((

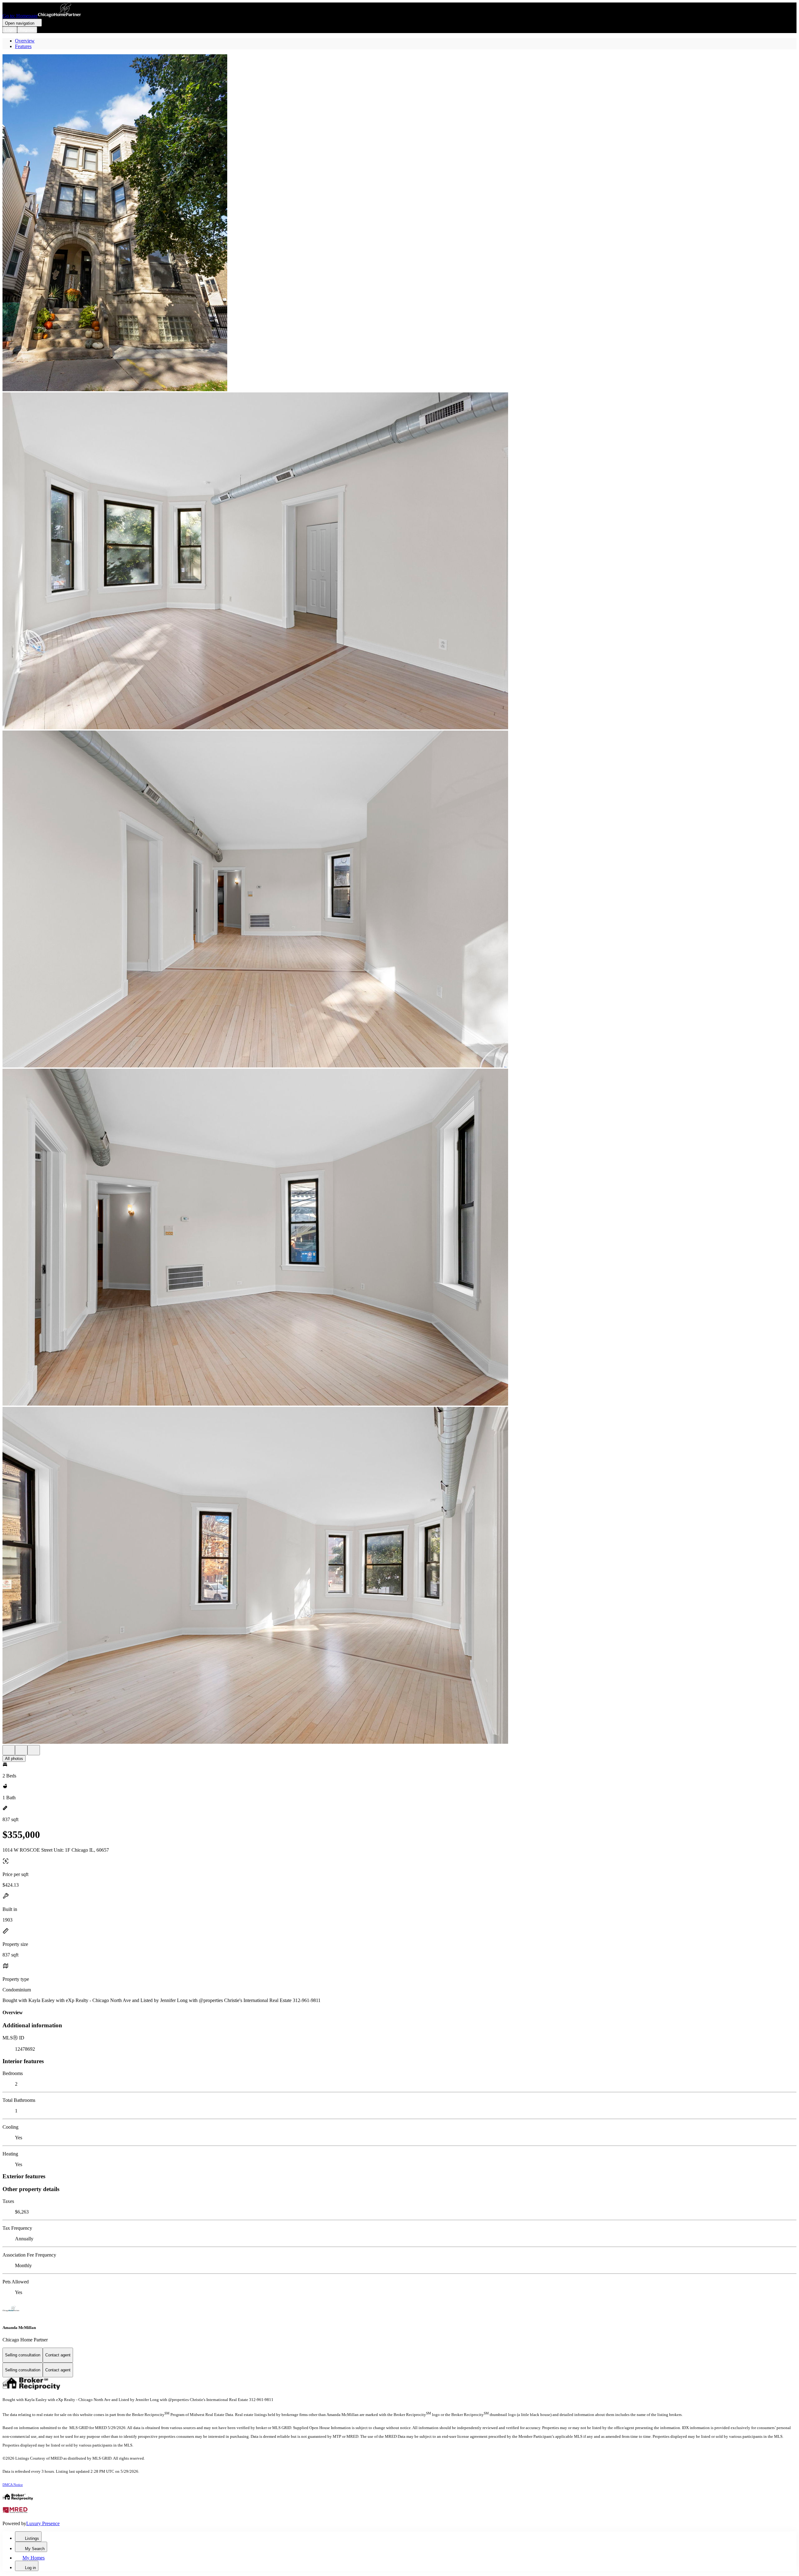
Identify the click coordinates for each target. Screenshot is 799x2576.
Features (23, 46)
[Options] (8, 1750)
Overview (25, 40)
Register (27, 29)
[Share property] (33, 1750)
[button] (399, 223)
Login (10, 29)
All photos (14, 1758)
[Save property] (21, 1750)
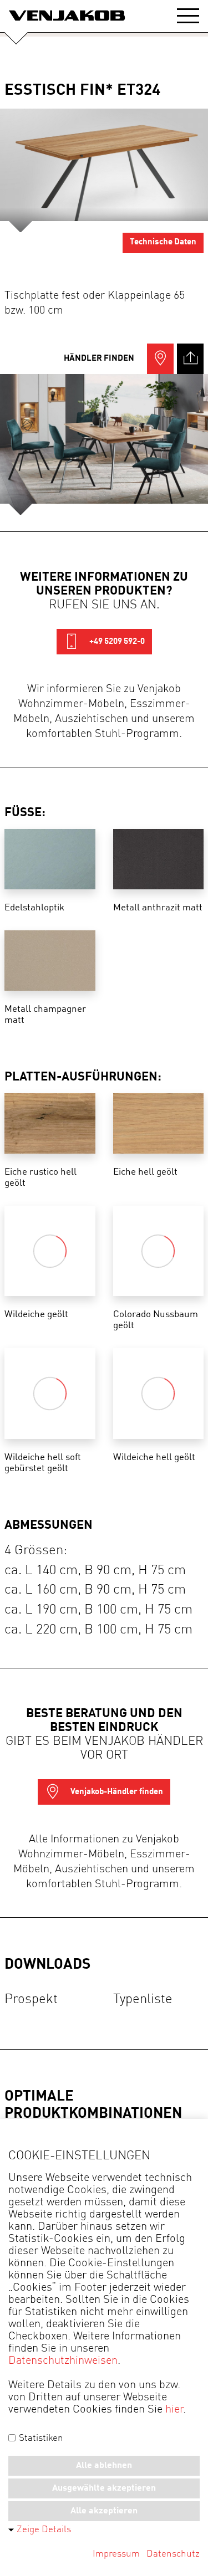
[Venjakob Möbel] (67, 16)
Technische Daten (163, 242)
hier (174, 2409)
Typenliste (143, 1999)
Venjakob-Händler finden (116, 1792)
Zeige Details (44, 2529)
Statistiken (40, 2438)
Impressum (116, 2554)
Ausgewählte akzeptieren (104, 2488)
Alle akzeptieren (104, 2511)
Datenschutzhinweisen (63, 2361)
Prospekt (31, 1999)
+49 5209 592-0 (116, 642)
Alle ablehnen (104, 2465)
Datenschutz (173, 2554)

))

Task statement » Skip all pictures. Copy exactly the lines from the one containing "Overview (25, 40)" through the end of the records, both ends included.

Worked solution »
Overview (25, 40)
Register (27, 29)
[Share property] (33, 1750)
[button] (399, 223)
Login (10, 29)
All photos (14, 1758)
[Save property] (21, 1750)
[Venjakob Möbel] (67, 16)
Technische Daten (163, 242)
hier (174, 2409)
Typenliste (143, 1999)
Venjakob-Händler finden (116, 1792)
Zeige Details (44, 2529)
Statistiken (40, 2438)
Impressum (116, 2554)
Ausgewählte akzeptieren (104, 2488)
Alle akzeptieren (104, 2511)
Datenschutzhinweisen (63, 2361)
Prospekt (31, 1999)
+49 5209 592-0 (116, 642)
Alle ablehnen (104, 2465)
Datenschutz (173, 2554)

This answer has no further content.